Silberman: The word was coined by a sociology student in Australia named Judy Singer. She was a member of one of the first online social groups for people on the autism spectrum. Once these people found each other, they learned that not all their problems with daily living could be blamed on autism. Some were failures of society: for example, the bullying that almost all autistic kids experience.
Singer had a mentor who had survived polio and used a wheelchair. He introduced her to what’s called the “social model of disability” — that is, seeing disability as a relationship between the individual and society. She noticed that terms that include “disorder” were inherently pathologizing. Singer wanted to come up with a term that would be judgment-neutral, or even positive, to indicate that these conditions can also convey gifts and advantages. She decided on “neurodiversity,” to draw a comparison with how biodiversity — having a variety of species — contributes to the overall resilience of the environment.
The word neurodiversity has spread through the autism community like a rallying cry, the same way that phrases like “Black is beautiful” and “Gay is good” lifted the spirits of those communities a generation earlier.
There’s a saying in the community: “If you’ve met one autistic person, you’ve met one autistic person.” Virtually any generalization is going to be wrong.
Leviton: One autistic blogger attacked you for comparing the autism movement to the gay-rights movement. He wrote that, for him, it wasn’t a question of civil rights; he was severely disabled.
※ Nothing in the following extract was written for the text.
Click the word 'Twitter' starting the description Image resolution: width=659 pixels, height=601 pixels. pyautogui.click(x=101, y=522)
Silberman: The problem is that autism is a very serious disability, but we’re not treating it like one. We’re treating it like a disease of the modern era that has a cause and a cure. As I just said, the level of someone’s disability is not an absolute quality. It’s a description of the relationship between the person and society. If someone who uses a wheelchair lives in a town with no ramps, no wheelchair-accessible bathrooms, and no elevators, his or her life is worse for it. When we say people are “disabled,” we’re saying they have challenges and limitations, but we’re also describing our society’s failure to meet their needs.
The notion of “impairment” can go both ways, too. I’ve noticed that although autistic people are allegedly bad at reading body language and tone of voice, they are good at reading each other’s body language and tone of voice — something that you and I would struggle with. If an autistic person seems to be looking away, you might conclude that person isn’t interested in what you’re saying, but he or she might be listening to you more closely by looking away.
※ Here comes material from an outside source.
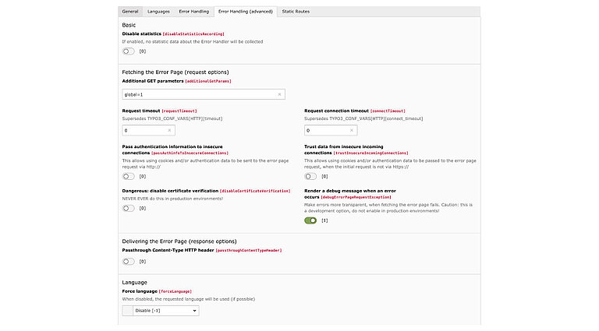Screen dimensions: 599x331
Task: Switch to the Languages tab
Action: 158,12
I met an autistic man online, and we agreed to meet at a coffee place. While I was with him, I thought he wasn’t enjoying my company. He was frowning and appeared uncomfortable. By the time I got home, though, he had e-mailed me to ask when we could do it again. I hadn’t read him accurately at all.
This guy, by the way, is very witty. He was actually diagnosed by Leo Kanner himself, and he likes to say, “Kanner told my mother to put me in an institution. So she did: Yale.”